The preoperative workup included physical examination, serum thyroid function test, neck ultrasonography (US), and computed tomography (CT) scan. Thyroid nodules were diagnosed based on preoperative US-guided fine needle aspiration cytology (FNAC). FNAC was performed by experienced radiologists. The diagnoses made by using FNAC were based on the Bethesda system40. To validate the size and location of tumors, presence/absence of ETE, LN status, and other abnormal findings in the neck, all patients diagnosed with DTC were evaluated via preoperative US and neck CT scan. If there were palpable LNs or suspicious LNs were found on preoperative US or neck CT, FNAC and washout thyroglobulin testing were performed. The surgical extent was decided in accordance with the ATA management guideline.
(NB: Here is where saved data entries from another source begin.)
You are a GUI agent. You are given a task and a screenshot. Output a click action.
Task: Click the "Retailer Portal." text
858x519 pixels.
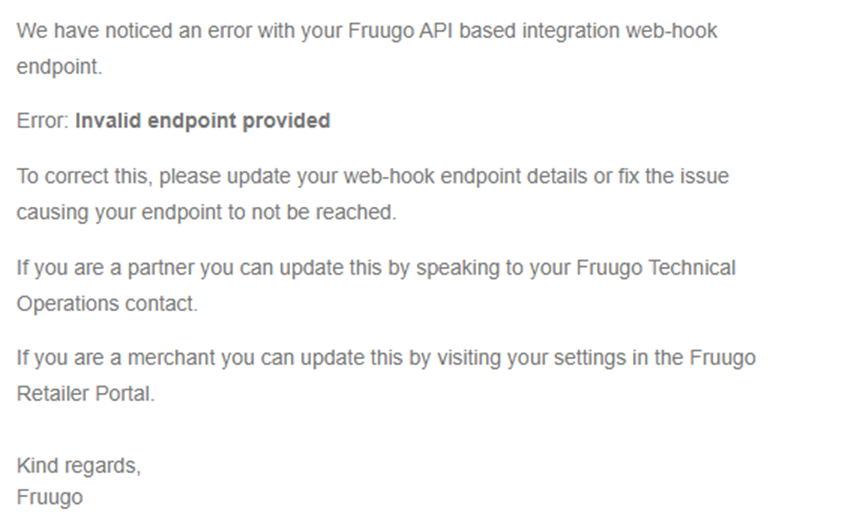86,394
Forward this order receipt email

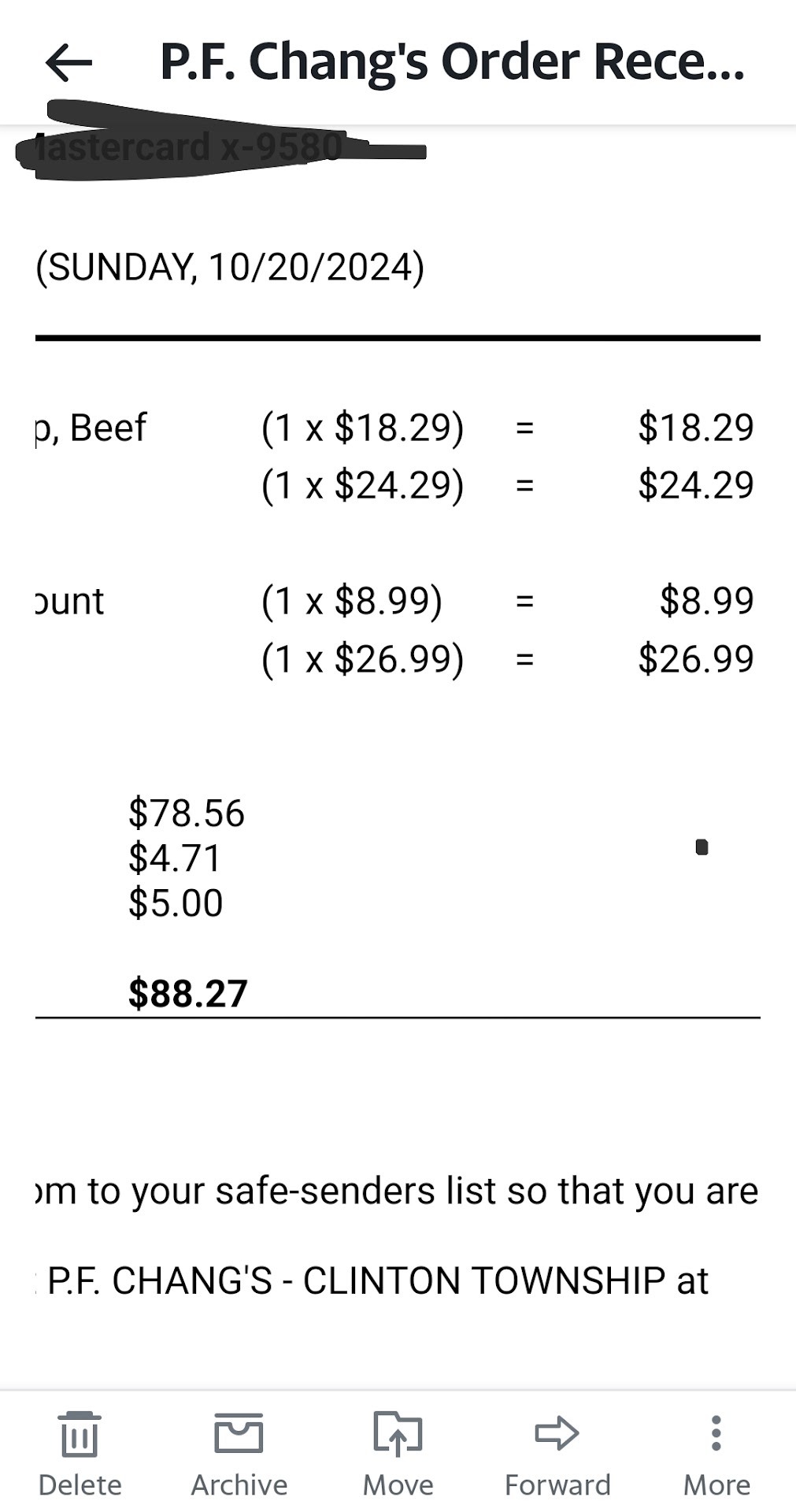click(x=557, y=1453)

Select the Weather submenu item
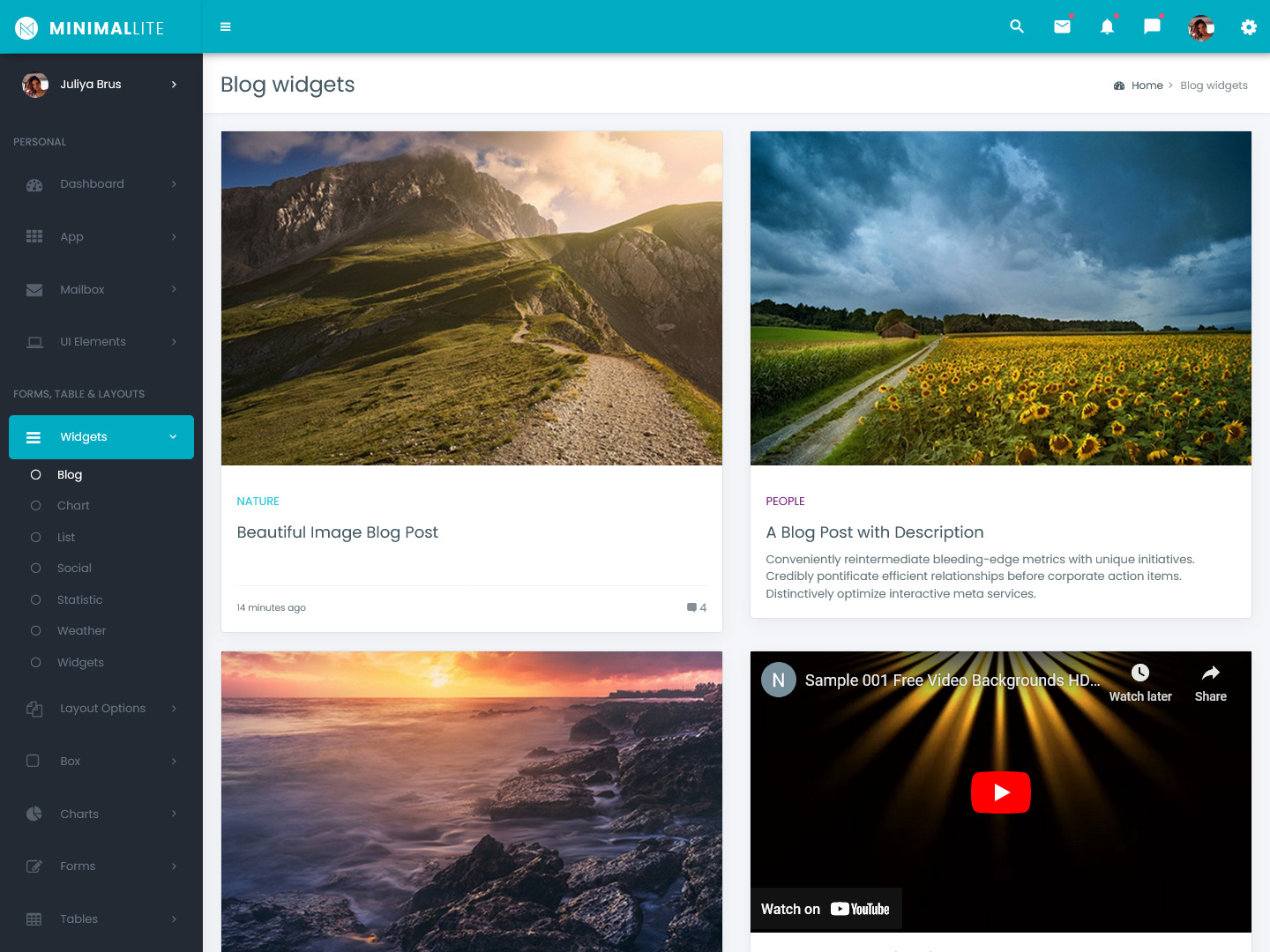[81, 631]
Postoperative management and follow-up

Postoperative care and follow-up were conducted according to the ATA management guidelines regardless of sex. Patients underwent physical examination, neck US, and serum thyroid function testing at 3–6-month intervals and annually thereafter. All patients took suppressive doses of L-thyroxine and were regularly followed up by physical examination, thyroid function testing, Tg and anti-Tg antibody concentration measurements, and neck US at 3–6-month intervals and annually thereafter. Radioactive iodine (RAI) ablation was performed at 6–8 weeks postoperatively, and whole body scans were performed at 5–7 days after RAI ablation in patients who underwent total thyroidectomy.

Those with recurrence or distant metastasis on routine follow-up evaluations underwent additional diagnostic imaging, including CT scan, positron emission tomography/CT scan, and/or radioactive iodine whole body scan, to determine the location and extent of suspected recurrence. In cases of suspected recurrence in the remnant thyroid, resection bed, or lymph nodes, diagnosis was confirmed via histologic examination using FNAC or a surgical biopsy specimen.

Primary and secondary endpoints

The primary endpoint was DFS between males and females after propensity score matching, and the secondary endpoint was the clinicopathological characteristic differences between males and females before and after propensity score matching.

Statistical analysis

Continuous variables were presented as means with standard deviations and categorical variables were presented as numbers with percentages. Student’s t-test and the Pearson’s chi-square test or Fisher’s exact test were used to compare continuous and categorical variables, respectively. Univariate and multivariate Cox regression analyses were performed to validate the predictors of DFS, and HRs with 95% CIs were calculated. DFS was compared by performing Kaplan–Meier survival analysis with the log-rank test.

To reduce the effects of selection bias and potential confounding factors, propensity score matching was performed using various clinicopathological characteristics: age, extent of operation, tumor size, ETE, lymphatic invasion, vascular invasion, harvested LNs, positive LNs, N stage, and TNM stage. Individual patient propensity scores were calculated via logistic regression analysis. After propensity score matching, the clinicopathological characteristics representative of long-term oncologic outcome and recurrence were compared between females and males. A p value of < 0.05 was considered statistically significant. All statistical analyses were performed by using the Statistical Package for the Social Sciences software for Windows version 23.0 (IBM SPSS Statistics for Windows, IBM Corp., Armonk, NY).